| Supplied material |
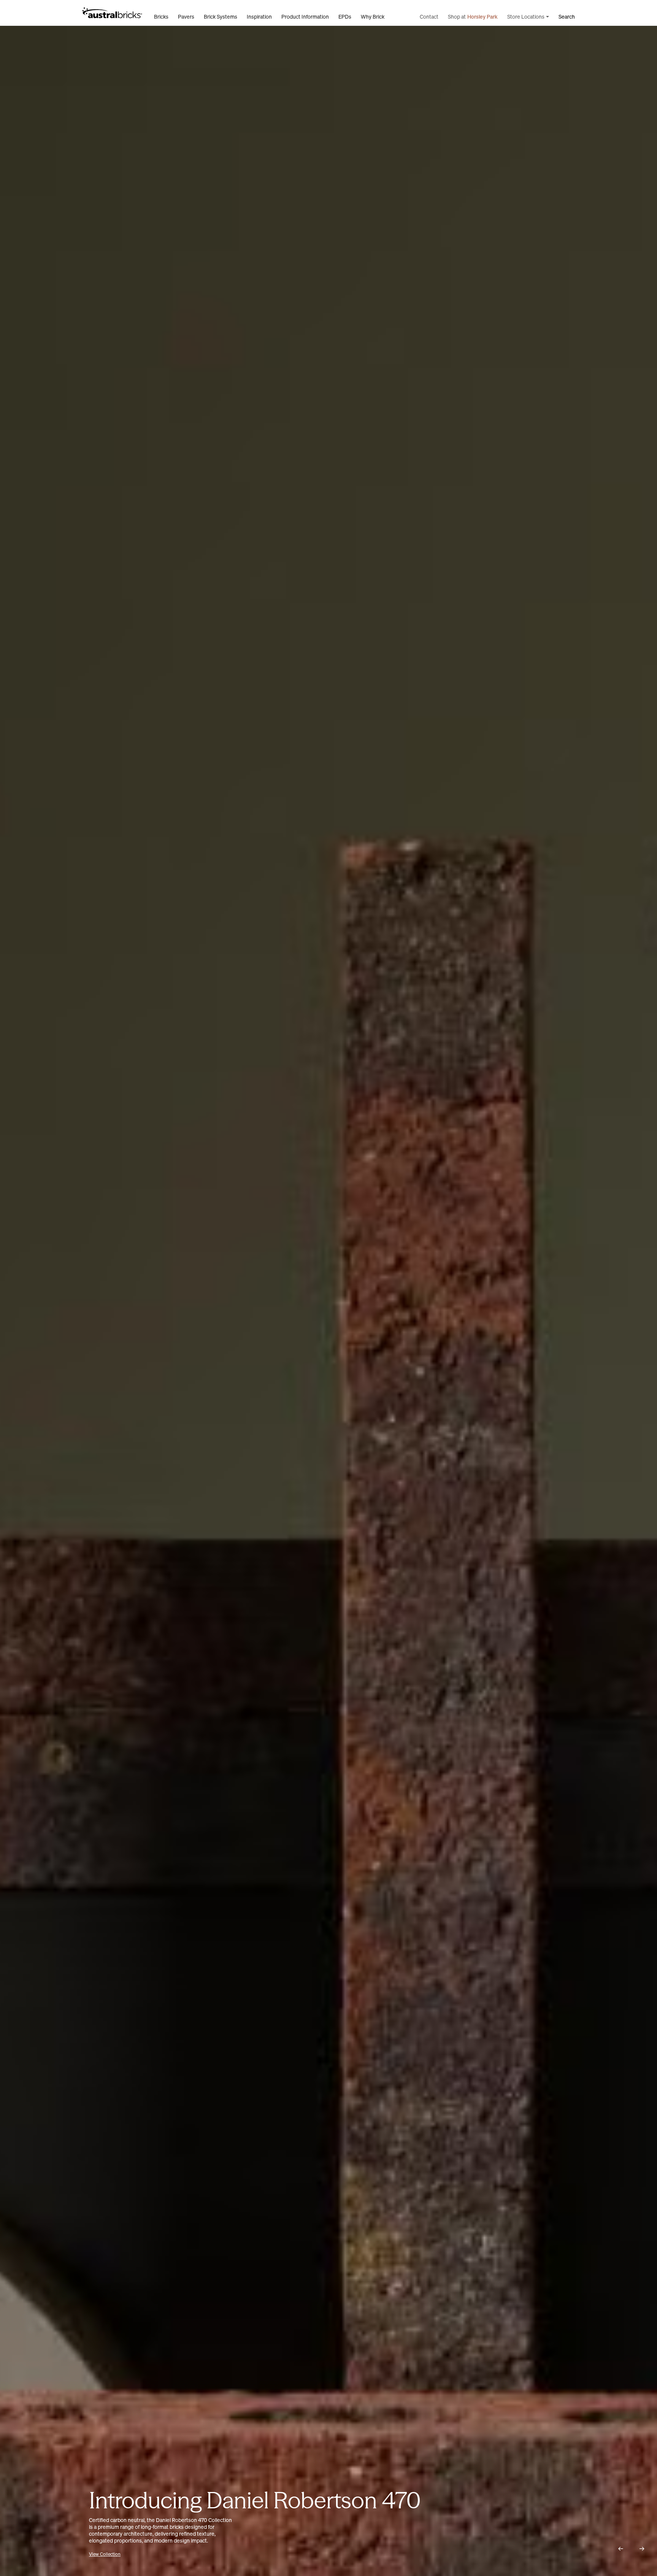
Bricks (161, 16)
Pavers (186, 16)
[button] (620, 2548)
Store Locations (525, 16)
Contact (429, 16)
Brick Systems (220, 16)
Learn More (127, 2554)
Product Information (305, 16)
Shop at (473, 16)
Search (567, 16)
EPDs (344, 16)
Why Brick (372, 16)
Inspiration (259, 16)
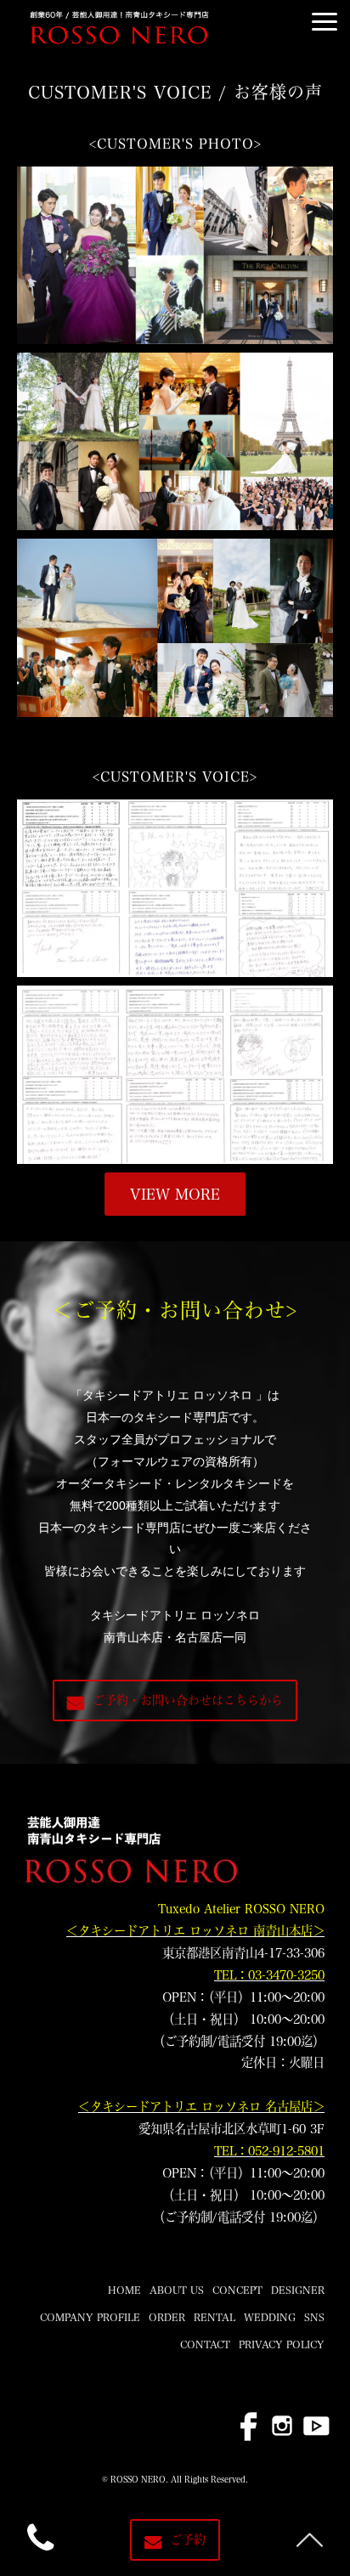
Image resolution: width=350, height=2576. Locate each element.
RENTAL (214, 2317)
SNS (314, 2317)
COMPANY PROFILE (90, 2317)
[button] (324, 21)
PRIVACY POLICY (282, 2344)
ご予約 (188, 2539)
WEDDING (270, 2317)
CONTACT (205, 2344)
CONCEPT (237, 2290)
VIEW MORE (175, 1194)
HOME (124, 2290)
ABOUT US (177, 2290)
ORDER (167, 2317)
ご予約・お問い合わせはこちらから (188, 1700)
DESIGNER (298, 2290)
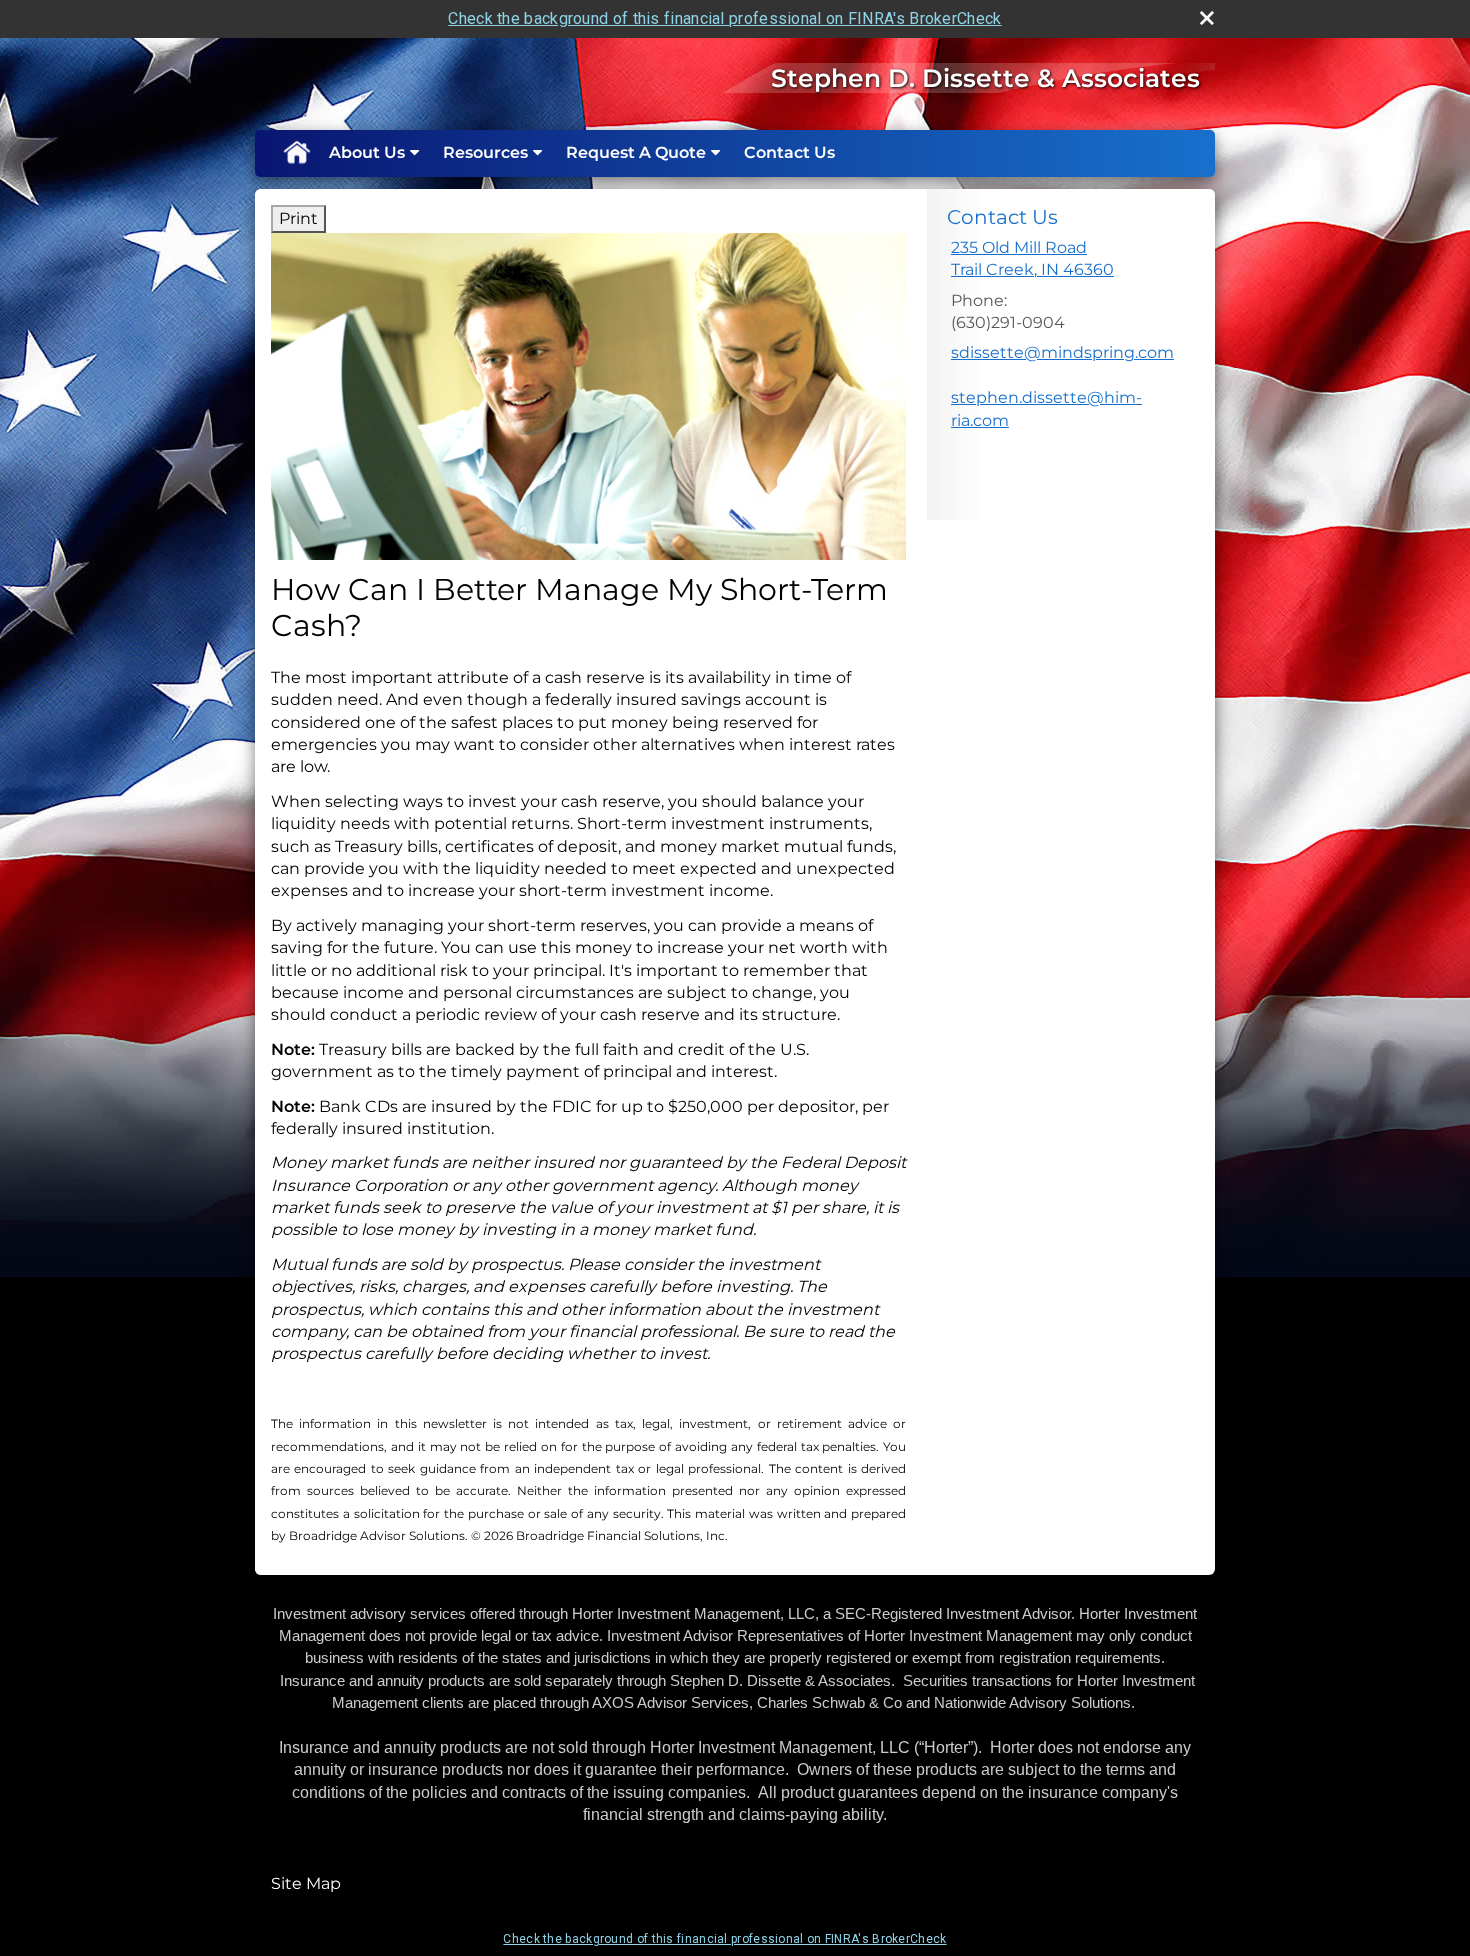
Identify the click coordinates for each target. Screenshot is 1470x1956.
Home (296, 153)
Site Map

| Problem details |
Print all entries exactly. The images do not belong in the copy.

| Output of the task |
Bricks (161, 16)
Pavers (186, 16)
[button] (620, 2548)
Store Locations (525, 16)
Contact (429, 16)
Brick Systems (220, 16)
Learn More (127, 2554)
Product Information (305, 16)
Shop at (473, 16)
Search (567, 16)
EPDs (344, 16)
Why Brick (372, 16)
Inspiration (259, 16)
Image resolution: width=350, height=2576. Locate each element.
RENTAL (214, 2317)
SNS (314, 2317)
COMPANY PROFILE (90, 2317)
[button] (324, 21)
PRIVACY POLICY (282, 2344)
ご予約 (188, 2539)
WEDDING (270, 2317)
CONTACT (205, 2344)
CONCEPT (237, 2290)
VIEW MORE (175, 1194)
HOME (124, 2290)
ABOUT US (177, 2290)
ORDER (167, 2317)
ご予約・お問い合わせはこちらから (188, 1700)
DESIGNER (298, 2290)
Identify the click coordinates for each target. Screenshot is 1470x1956.
Home (296, 153)
Site Map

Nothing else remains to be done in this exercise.